▸ WHAT IS NEEDED: Quote the forum post on the PDF layers word for word, starting with "Anyone can easily" and going on through "registrar stamps, etc.".
══ SOURCE PASSAGE
Anyone can easily prove that the layers betrayed by Illustrator show intelligent manipulation of image and data, such as one layer entirely the background, another mostly printed text, another dates, another signatures, registrar stamps, etc.
This claim always made me laugh, because when you actually look at the objects in question and try to interpret them as productive Photoshop layers, you can't help thinking what sort of incompetent moron of an artist would try to use Photoshop that way. Or even how anyone
could, without going nuts.
No, the "layers" don't make any sense as a composed document in Photoshop. But the Birther claim is that the PDF exists as several different objects because the hypothetical artist composed the Ps layers that way and then consciously set up the PDF exporter to preserve those layers as separate objects. (Flattening is the default in most Ps versions.) Supposedly only the Birther pseudo-experts were smart enough to be able to see this allegedly bogus representation for what it was.
...virtually impossible to replicate with any compression program
Or exactly what you'd expect, as we shall see.
════
══ GIVEN INFORMATION
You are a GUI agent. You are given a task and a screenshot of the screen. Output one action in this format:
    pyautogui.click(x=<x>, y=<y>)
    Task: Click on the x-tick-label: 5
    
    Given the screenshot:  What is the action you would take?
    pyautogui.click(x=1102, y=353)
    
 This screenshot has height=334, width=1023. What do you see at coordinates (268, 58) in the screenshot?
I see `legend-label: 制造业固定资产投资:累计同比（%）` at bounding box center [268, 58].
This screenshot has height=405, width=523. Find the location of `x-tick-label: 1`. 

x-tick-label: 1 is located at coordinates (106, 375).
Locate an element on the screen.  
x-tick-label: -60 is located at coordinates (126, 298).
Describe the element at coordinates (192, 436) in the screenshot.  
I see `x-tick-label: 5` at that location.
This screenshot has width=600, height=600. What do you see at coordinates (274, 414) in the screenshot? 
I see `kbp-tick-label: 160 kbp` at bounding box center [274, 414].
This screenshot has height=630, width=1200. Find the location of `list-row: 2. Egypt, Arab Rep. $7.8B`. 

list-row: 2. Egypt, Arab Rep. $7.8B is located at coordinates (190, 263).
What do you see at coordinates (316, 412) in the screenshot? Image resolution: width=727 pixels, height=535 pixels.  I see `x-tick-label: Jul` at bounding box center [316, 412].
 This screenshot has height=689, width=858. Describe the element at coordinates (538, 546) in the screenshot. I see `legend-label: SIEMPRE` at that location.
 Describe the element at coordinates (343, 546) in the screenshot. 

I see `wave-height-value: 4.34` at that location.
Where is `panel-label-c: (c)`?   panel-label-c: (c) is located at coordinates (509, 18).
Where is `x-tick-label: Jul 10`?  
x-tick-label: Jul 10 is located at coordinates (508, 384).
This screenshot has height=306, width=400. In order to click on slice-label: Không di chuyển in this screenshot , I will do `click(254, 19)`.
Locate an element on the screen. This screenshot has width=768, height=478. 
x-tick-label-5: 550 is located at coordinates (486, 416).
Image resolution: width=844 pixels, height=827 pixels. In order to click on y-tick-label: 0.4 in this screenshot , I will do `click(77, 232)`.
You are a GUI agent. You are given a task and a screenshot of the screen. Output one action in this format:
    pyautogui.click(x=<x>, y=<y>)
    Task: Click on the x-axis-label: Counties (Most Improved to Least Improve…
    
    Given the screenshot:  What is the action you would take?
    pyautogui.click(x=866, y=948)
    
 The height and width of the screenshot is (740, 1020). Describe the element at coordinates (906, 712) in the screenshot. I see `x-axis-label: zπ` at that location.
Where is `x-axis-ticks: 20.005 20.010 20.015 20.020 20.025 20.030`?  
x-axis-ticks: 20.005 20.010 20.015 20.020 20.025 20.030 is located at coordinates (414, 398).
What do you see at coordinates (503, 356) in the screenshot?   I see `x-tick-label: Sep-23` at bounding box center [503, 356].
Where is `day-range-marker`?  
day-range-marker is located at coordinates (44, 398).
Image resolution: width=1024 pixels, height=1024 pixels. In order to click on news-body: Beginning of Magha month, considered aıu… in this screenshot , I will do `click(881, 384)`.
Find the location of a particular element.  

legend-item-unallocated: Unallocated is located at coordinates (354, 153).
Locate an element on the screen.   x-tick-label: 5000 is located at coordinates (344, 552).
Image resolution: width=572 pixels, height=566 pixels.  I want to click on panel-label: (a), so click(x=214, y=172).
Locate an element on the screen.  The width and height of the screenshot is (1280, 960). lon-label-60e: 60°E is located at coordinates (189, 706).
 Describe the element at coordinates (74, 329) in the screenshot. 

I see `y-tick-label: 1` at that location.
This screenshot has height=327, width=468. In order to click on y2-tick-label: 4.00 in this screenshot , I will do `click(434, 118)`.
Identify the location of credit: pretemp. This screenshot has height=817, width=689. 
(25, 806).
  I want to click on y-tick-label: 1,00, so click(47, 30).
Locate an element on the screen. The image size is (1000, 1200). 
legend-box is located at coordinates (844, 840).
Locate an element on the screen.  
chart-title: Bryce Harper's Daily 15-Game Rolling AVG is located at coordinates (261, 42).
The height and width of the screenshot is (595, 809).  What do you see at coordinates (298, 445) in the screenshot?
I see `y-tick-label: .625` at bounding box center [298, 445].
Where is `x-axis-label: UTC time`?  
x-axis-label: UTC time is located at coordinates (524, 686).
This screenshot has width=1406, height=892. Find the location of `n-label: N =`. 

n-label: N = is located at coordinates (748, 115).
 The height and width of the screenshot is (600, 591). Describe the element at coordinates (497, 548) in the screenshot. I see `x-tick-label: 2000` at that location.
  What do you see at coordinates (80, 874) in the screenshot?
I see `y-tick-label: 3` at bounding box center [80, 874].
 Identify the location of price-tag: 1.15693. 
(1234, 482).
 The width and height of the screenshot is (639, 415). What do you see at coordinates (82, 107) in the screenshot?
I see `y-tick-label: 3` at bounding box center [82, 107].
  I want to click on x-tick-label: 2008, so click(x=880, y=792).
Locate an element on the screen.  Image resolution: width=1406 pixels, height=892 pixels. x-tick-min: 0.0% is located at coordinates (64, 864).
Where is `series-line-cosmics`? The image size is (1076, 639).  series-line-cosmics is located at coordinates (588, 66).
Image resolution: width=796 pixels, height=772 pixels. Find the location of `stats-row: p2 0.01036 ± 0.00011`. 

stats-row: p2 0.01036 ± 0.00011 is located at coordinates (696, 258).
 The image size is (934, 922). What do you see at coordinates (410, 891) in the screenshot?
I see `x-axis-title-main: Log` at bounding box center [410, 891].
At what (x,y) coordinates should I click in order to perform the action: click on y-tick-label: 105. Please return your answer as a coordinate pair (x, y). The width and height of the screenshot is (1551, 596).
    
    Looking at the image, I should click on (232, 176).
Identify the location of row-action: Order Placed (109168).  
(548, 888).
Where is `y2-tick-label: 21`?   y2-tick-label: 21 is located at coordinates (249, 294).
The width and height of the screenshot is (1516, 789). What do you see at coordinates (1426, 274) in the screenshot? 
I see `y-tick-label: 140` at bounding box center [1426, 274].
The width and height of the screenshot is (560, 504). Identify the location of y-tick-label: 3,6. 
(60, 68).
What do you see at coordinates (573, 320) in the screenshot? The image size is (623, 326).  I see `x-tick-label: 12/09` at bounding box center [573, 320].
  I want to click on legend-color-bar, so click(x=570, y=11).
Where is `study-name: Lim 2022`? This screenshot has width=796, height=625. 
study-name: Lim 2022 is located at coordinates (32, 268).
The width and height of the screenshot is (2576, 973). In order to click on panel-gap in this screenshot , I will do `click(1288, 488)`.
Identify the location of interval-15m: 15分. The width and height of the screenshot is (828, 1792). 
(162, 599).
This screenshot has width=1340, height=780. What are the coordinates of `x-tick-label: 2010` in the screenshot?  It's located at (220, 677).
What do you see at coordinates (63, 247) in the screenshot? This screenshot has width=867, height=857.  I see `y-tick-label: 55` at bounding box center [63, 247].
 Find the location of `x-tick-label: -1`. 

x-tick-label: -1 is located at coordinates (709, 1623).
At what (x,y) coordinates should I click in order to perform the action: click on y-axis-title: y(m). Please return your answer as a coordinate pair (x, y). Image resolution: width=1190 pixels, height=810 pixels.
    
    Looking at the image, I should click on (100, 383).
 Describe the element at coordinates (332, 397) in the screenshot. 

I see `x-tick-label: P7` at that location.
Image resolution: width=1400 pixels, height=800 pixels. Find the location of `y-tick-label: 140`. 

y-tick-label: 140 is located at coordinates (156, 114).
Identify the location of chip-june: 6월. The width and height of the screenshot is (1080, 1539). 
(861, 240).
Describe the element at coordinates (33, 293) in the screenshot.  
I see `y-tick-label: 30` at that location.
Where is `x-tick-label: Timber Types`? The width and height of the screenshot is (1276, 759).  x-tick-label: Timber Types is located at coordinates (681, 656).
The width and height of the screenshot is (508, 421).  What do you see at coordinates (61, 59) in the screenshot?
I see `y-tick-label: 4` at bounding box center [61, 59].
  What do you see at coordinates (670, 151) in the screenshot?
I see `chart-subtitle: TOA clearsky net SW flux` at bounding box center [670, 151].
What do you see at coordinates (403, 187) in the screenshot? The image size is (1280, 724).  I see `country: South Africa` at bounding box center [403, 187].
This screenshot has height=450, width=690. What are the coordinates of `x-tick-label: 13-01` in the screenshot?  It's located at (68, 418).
════
▸ EXERCISE RESULT:
Anyone can easily prove that the layers betrayed by Illustrator show intelligent manipulation of image and data, such as one layer entirely the background, another mostly printed text, another dates, another signatures, registrar stamps, etc.